**EXERCISE REQUIREMENTS:** Copy the entries word for word, from the line with "Toggle the Bewertungsmodus aktivieren switch" up to and including the line with "click(578, 58)".

**DATA FOR THE TASK:**
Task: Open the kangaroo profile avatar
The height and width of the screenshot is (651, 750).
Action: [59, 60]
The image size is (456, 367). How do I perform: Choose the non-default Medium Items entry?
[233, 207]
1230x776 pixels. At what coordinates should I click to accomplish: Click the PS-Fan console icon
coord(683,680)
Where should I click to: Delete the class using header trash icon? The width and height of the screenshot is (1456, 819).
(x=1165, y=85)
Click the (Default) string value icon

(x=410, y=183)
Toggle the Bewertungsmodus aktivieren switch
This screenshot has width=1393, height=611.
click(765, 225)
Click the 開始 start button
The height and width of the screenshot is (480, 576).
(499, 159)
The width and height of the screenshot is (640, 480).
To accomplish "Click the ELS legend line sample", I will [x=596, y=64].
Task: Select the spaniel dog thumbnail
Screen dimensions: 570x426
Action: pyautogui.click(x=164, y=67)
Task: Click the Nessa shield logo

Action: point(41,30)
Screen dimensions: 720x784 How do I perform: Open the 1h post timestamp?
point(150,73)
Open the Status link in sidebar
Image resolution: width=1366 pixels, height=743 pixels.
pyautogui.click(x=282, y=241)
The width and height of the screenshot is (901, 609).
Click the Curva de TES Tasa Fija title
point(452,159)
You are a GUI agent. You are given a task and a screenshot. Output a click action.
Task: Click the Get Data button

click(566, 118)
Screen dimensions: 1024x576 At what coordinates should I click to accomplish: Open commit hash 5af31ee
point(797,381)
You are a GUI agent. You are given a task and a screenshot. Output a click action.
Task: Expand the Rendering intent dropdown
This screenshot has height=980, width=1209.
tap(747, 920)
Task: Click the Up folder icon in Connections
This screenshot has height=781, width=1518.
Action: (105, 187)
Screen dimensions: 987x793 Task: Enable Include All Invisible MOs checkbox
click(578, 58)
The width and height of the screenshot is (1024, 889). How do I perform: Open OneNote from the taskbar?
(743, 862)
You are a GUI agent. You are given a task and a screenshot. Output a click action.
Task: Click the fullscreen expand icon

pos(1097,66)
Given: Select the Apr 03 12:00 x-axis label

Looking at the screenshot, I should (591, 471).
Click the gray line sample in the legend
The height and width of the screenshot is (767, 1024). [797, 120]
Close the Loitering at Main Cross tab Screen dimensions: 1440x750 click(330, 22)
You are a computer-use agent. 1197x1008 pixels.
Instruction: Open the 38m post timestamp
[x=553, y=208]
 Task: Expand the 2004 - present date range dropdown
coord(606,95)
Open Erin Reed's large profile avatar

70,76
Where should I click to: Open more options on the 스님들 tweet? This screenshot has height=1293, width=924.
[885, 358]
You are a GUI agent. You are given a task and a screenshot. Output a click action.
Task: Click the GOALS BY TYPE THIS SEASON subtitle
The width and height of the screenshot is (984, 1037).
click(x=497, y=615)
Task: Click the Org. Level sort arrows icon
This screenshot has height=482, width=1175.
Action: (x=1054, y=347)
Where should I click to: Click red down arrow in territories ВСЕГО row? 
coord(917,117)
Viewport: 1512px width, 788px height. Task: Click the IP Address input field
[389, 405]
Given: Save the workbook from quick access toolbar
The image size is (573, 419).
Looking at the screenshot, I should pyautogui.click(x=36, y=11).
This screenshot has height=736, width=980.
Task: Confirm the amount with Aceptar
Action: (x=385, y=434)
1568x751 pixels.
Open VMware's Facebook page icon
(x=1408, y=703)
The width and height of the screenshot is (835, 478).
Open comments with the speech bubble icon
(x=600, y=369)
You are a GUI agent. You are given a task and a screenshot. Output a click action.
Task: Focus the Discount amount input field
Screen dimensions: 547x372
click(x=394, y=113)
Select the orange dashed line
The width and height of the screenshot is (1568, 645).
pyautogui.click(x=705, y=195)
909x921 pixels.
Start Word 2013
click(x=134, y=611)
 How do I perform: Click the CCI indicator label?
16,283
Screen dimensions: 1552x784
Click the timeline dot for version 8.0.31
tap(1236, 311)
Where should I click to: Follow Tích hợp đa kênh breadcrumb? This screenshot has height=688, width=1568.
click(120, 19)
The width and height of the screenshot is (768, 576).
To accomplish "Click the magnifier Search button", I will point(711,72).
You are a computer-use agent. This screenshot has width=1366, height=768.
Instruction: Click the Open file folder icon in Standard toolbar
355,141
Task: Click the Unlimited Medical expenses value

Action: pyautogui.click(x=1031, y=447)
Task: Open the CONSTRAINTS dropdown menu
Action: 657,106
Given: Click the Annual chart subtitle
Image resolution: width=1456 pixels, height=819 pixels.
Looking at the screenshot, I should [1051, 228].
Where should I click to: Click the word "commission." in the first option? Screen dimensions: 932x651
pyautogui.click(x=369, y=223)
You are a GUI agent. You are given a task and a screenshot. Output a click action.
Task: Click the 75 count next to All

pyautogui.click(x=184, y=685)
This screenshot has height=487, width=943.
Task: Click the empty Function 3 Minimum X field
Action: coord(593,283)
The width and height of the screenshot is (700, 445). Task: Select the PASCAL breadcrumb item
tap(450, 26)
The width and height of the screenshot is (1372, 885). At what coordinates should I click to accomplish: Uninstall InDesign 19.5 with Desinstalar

**REPLY TO THE TASK:**
Toggle the Bewertungsmodus aktivieren switch
This screenshot has width=1393, height=611.
click(765, 225)
Click the 開始 start button
The height and width of the screenshot is (480, 576).
(499, 159)
The width and height of the screenshot is (640, 480).
To accomplish "Click the ELS legend line sample", I will [x=596, y=64].
Task: Select the spaniel dog thumbnail
Screen dimensions: 570x426
Action: pyautogui.click(x=164, y=67)
Task: Click the Nessa shield logo

Action: point(41,30)
Screen dimensions: 720x784 How do I perform: Open the 1h post timestamp?
point(150,73)
Open the Status link in sidebar
Image resolution: width=1366 pixels, height=743 pixels.
pyautogui.click(x=282, y=241)
The width and height of the screenshot is (901, 609).
Click the Curva de TES Tasa Fija title
point(452,159)
You are a GUI agent. You are given a task and a screenshot. Output a click action.
Task: Click the Get Data button

click(566, 118)
Screen dimensions: 1024x576 At what coordinates should I click to accomplish: Open commit hash 5af31ee
point(797,381)
You are a GUI agent. You are given a task and a screenshot. Output a click action.
Task: Expand the Rendering intent dropdown
This screenshot has height=980, width=1209.
tap(747, 920)
Task: Click the Up folder icon in Connections
This screenshot has height=781, width=1518.
Action: (105, 187)
Screen dimensions: 987x793 Task: Enable Include All Invisible MOs checkbox
click(578, 58)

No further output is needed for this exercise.